Sesuai dengan isi Undang-Undang Nomor 1 Tahun 1970 BAB II Ruang Lingkup Pasal 2 ayat (2)
Butir e yang berbunyi :
2. Pekerja harus berhati-hati agar tidak terkena material yang terpelanting pada saat peledakan
dengan memakai peralatan yang ditetapkan. Sesuai dengan Undang-Undang Nomor 1 Tahun
1970 BAB II Ruang Lingkup Pasal 2 ayat (1) dan (2) Butir k yang berbunyi :
“(1)Yang diatur oleh Undang-undang ini ialah keselamatan kerja dalam segala tempat kerja, baik
di darat, di dalam tanah, di permukaan air, di dalam air maupun di udara, yang berada di dalam
wilayah kekuasaan hukum Republik Indonesia.

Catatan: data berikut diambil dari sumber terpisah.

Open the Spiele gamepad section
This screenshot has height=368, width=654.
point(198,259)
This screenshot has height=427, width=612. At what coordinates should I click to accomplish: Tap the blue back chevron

(2)Ketentuan-ketentuan dalam ayat (1) tersebut berlaku dalam tempat kerja di mana :
k.dilakukan pekerjaan yang mengandung bahaya tertimbun tanah, kejatuhan, terkena pelantingan
benda, terjatuh atau terperosok, hanyut atau terpelanting.”
4. SOP
Perusahaan memiliki tanggung jawab atas semua yang terjadi di wilayah KP-nya seperti
kecelakaan dan sebagainya. Maka dari pada itu untuk mengantisipasi hal tersebut dibutuhkan
pemahaman karyawan akan K3 dan SOP yang berlaku di perusahaan tersebut untuk dapat
menimalisir kecelakaan-kecelakaan yang akan terjadi. Sekarang mari kita tinjau kasus ledakn
tambang di sawahlunto. Beberapa korban yang selamat ada yang menturkan bahwa ada beberapa
karyawan yang merokok dalam melakukan proses penambangannya tentu saja ini sudah
menyalahi K3. Dengan ini di dapat dua kemungkinan apakah perusahaan tersebut yang tidak
memiliki manajemen K3 dan SOP atau karyawannya yang tidak menghiraukan SOP dan K3 dari
perusahaan. Maka untuk menjawab ini kita membutuhkan data-data penunjang salah satunya
bahwa kecelakaan yang terjadi pada 16 juni 2009 ini bukanlah kecelakaan yang pertama namun
ini adalah kecelakan yang ke sekiankalinya pada posisi yang sama. Dari tahu 2002-2009
terhitung 91 korban meninggal akibat ledakan tambang bawah tanah tersebut.Ini menandakan
tidak adanya SOP dan K3 di perusahaan yang menguasai wilayah KP tersebut karena seringnya
terjadi kecelakaan tambang dan tidak ada upaya antisipasi.
Solusi kesalahan dari segi SOP adalah :
Hal tersebut sesuai dengan Undang-Undang Nomor 1 Tahun 1970 BAB III Syarat-Syarat
Keselamatan Kerja Pasal 3 ayat(1) Butir a-f yang berbunyi :
“ (1)Dengan peraturan perundangan ditetapkan syarat-syarat keselamatan kerja untuk :
a.mencegah dan mengurangi kecelakaan; b.mencegah, mengurangi dan memadamkan kebakaran;
c.mencegah dan mengurangi bahaya peledakan; d.memberi kesempatan atau jalan
menyelamatkan diri pada waktu kebakaran atau kejadian-kejadian lain yang berbahaya;
e.memberi pertolongan pada kecelakaan. f.memberi alat-alat perlindungan diri pada para pekerja.
”
Dari empat aspek diatas dapat kita simpulkan bahwa ledakan tambang yang terjadi di sawahlunto
diakibatkan oleh faktor SOP dan K3 perusahaan yang tidak ada, peralatan yang digunakan tidak
menunjang K3, manusia atau pekerja yang tidak terampil dan tidak berpengalaman dalam dunia
pertambangan dan kondisi lingkungan yang tidak kondusif.